> [REQUIREMENT] Report, in full, each line of the material below in which the string "computer" occurs.
--------------------------------
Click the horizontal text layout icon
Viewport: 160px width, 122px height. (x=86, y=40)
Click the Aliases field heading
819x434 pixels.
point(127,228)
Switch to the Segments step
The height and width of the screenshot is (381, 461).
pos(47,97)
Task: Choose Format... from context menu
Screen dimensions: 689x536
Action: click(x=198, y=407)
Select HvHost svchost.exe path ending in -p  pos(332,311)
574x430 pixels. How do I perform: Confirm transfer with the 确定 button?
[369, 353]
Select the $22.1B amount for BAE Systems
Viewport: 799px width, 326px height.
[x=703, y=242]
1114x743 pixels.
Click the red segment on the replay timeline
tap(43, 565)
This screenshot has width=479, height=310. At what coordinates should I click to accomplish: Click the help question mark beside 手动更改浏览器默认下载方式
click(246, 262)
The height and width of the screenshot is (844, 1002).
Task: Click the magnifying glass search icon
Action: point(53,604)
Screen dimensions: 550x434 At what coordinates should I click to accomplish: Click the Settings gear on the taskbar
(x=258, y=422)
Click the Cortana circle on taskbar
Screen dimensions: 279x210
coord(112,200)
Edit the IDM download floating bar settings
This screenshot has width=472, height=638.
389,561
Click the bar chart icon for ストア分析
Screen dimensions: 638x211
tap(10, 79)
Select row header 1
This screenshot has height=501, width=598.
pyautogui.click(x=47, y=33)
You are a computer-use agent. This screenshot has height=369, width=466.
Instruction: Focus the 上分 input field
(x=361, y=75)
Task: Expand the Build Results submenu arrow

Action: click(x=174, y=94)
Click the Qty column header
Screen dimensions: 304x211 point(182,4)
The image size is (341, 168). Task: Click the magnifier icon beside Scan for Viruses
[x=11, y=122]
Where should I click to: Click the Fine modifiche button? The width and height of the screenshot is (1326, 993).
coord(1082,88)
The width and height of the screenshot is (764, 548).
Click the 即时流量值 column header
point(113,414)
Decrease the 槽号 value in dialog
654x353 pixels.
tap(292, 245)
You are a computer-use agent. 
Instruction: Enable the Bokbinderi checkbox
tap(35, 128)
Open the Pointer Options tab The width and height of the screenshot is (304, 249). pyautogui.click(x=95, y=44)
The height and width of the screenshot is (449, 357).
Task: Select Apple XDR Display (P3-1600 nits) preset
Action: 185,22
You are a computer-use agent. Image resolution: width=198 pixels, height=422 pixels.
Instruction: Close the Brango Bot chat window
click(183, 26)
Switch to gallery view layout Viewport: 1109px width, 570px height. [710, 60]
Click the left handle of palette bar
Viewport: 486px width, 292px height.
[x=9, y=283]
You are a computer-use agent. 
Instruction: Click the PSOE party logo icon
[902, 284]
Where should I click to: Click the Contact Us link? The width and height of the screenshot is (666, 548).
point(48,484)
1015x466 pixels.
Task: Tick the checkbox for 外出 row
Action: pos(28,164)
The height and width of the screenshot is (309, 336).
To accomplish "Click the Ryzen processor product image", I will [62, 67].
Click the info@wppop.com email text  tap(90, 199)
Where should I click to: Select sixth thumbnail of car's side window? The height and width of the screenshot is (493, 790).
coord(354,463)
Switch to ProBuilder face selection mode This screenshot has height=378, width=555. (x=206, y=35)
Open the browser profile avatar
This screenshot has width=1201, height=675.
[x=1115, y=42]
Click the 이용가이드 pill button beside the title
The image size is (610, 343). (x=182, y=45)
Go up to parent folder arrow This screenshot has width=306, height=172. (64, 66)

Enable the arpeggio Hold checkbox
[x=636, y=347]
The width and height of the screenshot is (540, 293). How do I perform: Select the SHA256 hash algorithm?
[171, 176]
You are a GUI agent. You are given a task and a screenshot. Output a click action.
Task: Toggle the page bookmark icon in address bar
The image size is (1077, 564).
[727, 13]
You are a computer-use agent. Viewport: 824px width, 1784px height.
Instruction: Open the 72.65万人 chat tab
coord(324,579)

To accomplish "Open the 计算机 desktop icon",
--------------------------------
> [EXPECTED ANSWER]
You are a computer-use agent. This screenshot has height=369, width=466.
You are a computer-use agent. 
You are a computer-use agent. Image resolution: width=198 pixels, height=422 pixels.
You are a computer-use agent. 
You are a computer-use agent. Viewport: 824px width, 1784px height.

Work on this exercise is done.